Calibration curve for histidine in the histidine sensing method. Data represent the average of three measurements, and the error bars indicate standard deviations

The selectivity of HisRS for histidine was examined using 100 μM of 20 natural amino acids (Fig. 5). The background intensity was obviously reduced, and the chemiluminescence intensity increased by approximately 7.1-fold in the mixture containing histidine. Thus, HisRS selectively and precisely detected histidine in a mixture of 20 natural amino acids.

Fig. 5
figure 5

Selectivity test for 20 natural amino acids during histidine sensing. Twenty natural amino acids, each at a concentration of 100 μM, were added to the reaction mixture, and the chemiluminescence intensity was measured with a microplate reader. Data represent the average of three measurements, and the error bars indicate standard deviations

Conclusion

In this study, we presented a chemiluminescence detection method for serine, proline, glycine, asparagine, leucine, and histidine using a combination of enzymatic reactions and a luminol reaction. For the recognition of each amino acid, corresponding aaRSs were used and corresponding amino acids were detected selectively. Moreover, optimization of reaction conditions increased the detection range for histidine from 1 to 30 to 1–150 μM in this study. These measurable ranges of each amino acid, as shown in this study, were satisfied with the blood amino acid levels.

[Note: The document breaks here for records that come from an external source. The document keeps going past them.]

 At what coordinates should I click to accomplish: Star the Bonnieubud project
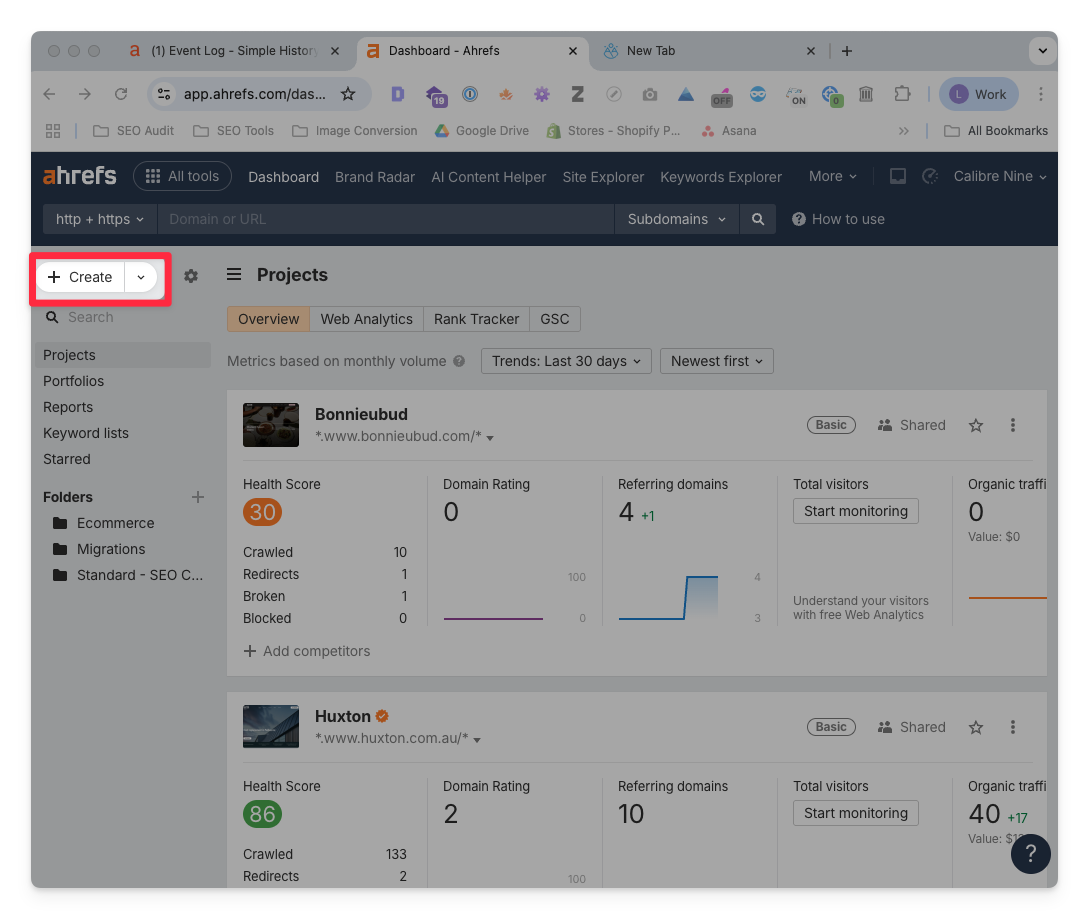tap(976, 425)
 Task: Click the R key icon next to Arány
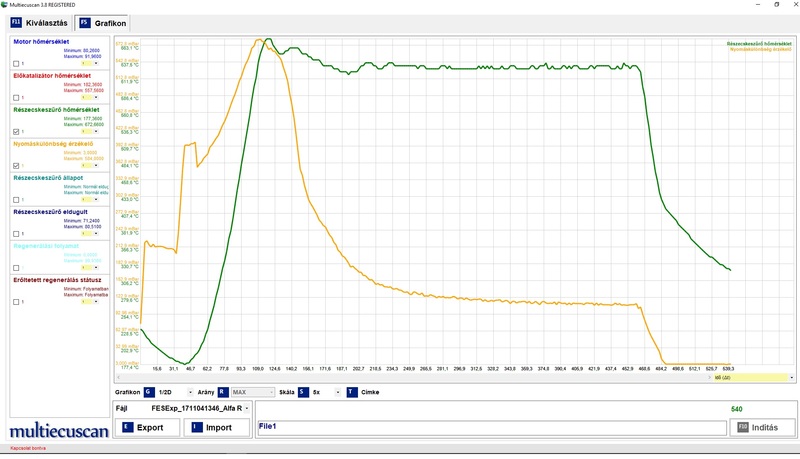pyautogui.click(x=223, y=393)
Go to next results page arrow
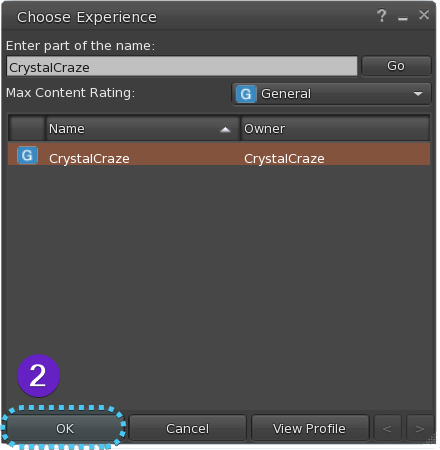 (420, 428)
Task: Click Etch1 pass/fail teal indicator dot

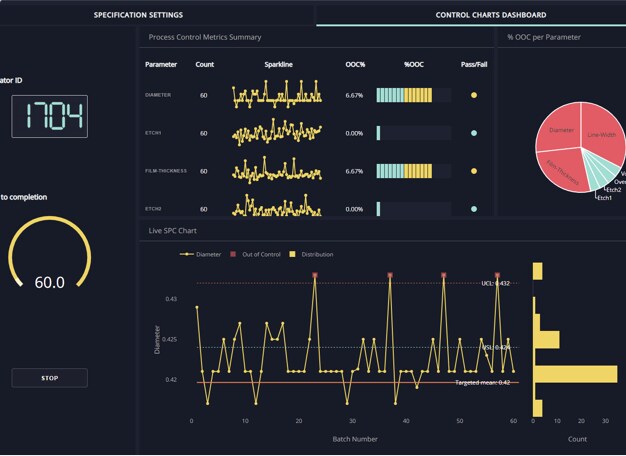Action: tap(474, 133)
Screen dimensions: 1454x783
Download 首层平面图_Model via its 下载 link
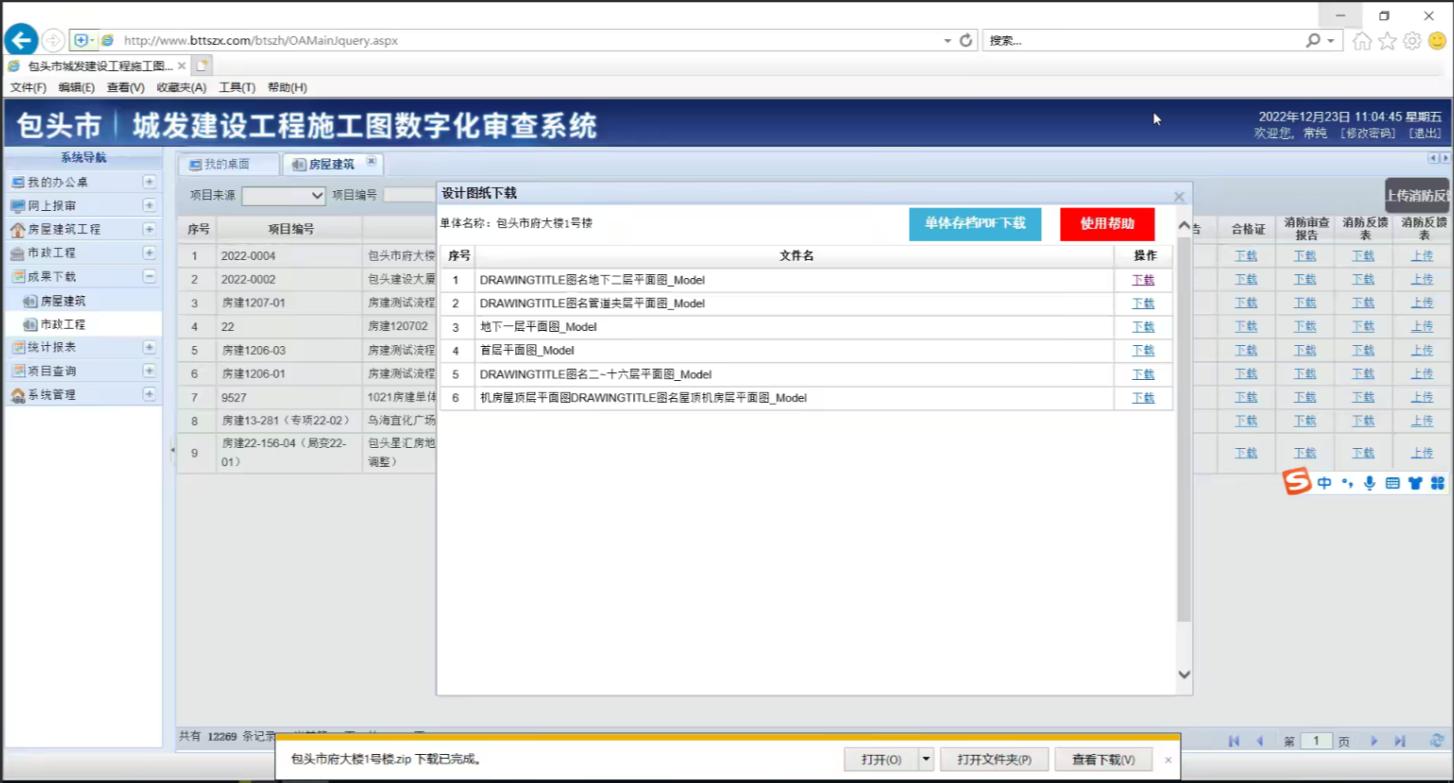[x=1143, y=350]
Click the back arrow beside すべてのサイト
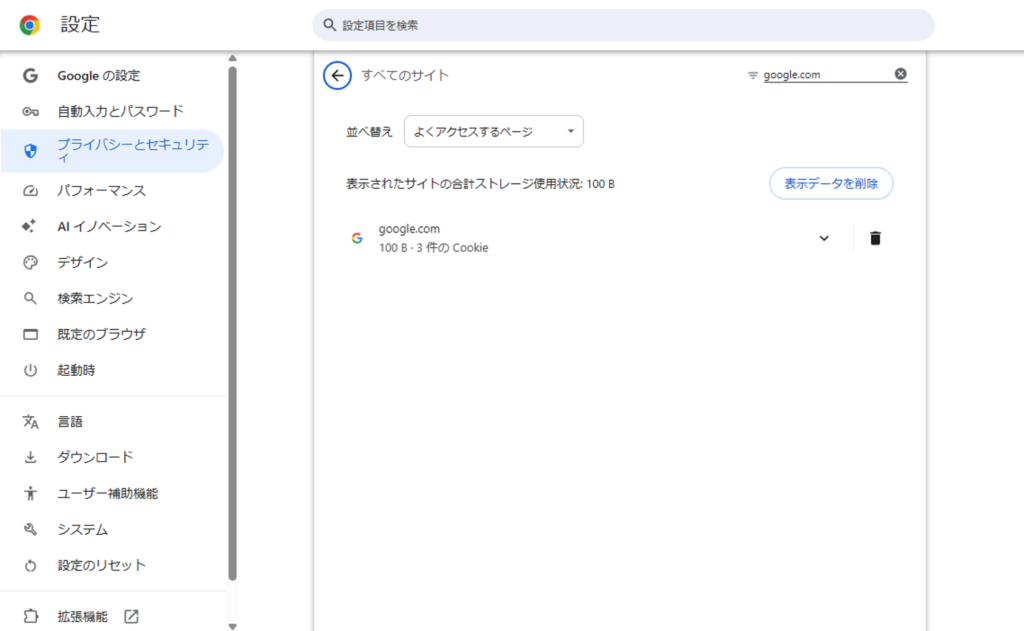1024x631 pixels. [337, 76]
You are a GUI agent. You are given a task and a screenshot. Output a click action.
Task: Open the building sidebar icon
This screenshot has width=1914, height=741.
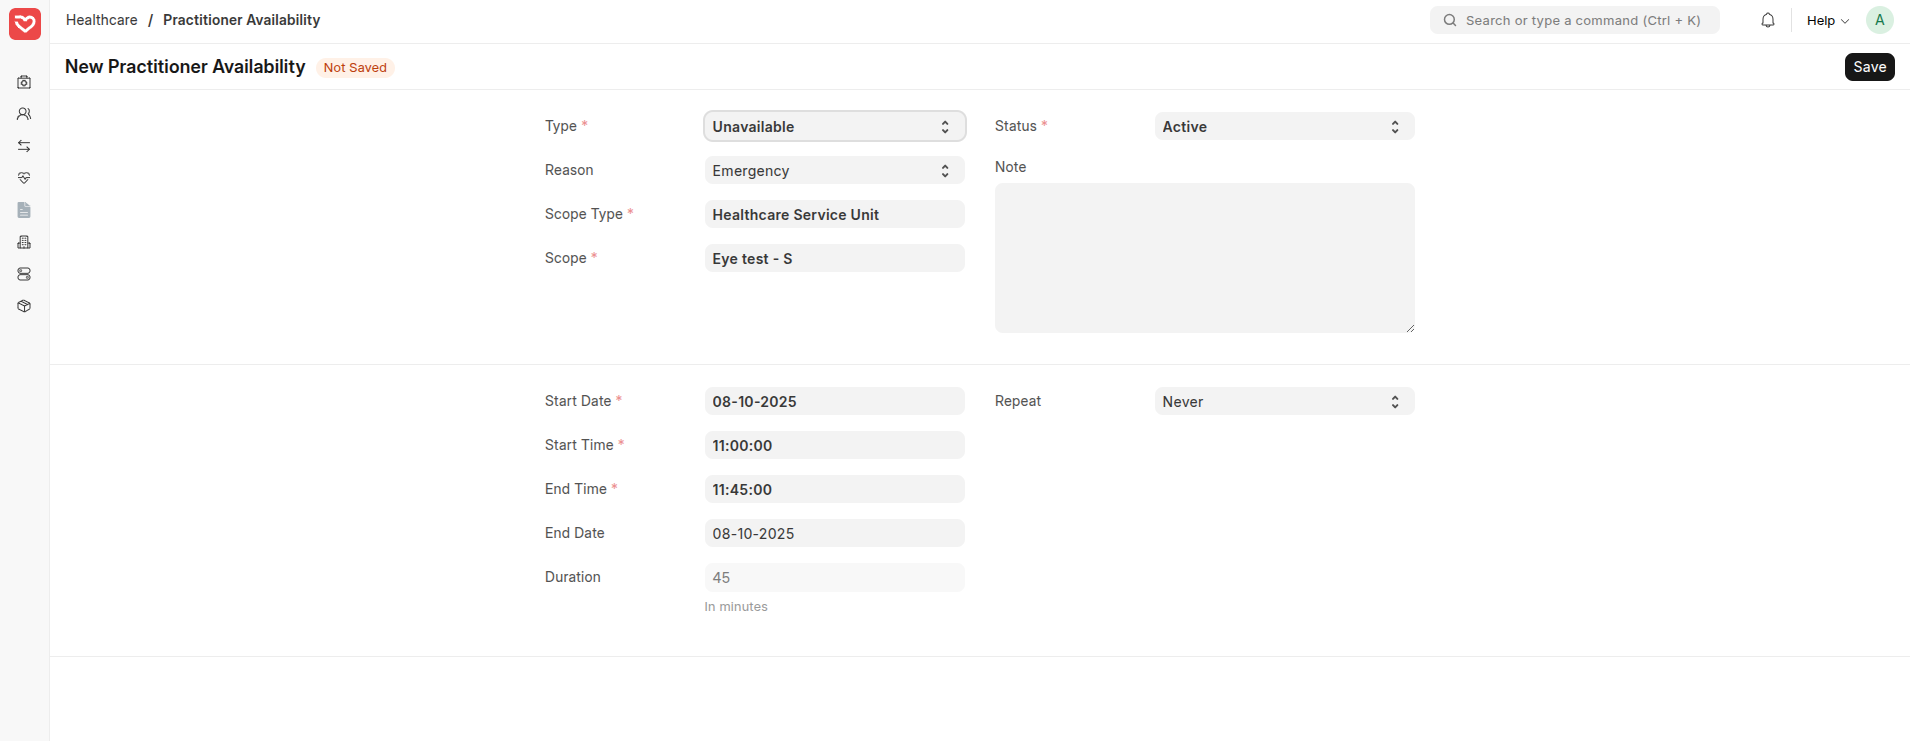(x=24, y=242)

The glucose sensors with a spectrophotometric detection system are sold and utilized for the diagnosis of diabetes. The protocols and detection method demonstrated in this article would be applied to the existing biosensors. We are aiming at portable amino acid analysis applications that would examine levels of 20 natural amino acids simply and rapidly with the use of aaRSs, as an alternative to the conventional analysis tools in clinical diagnostics.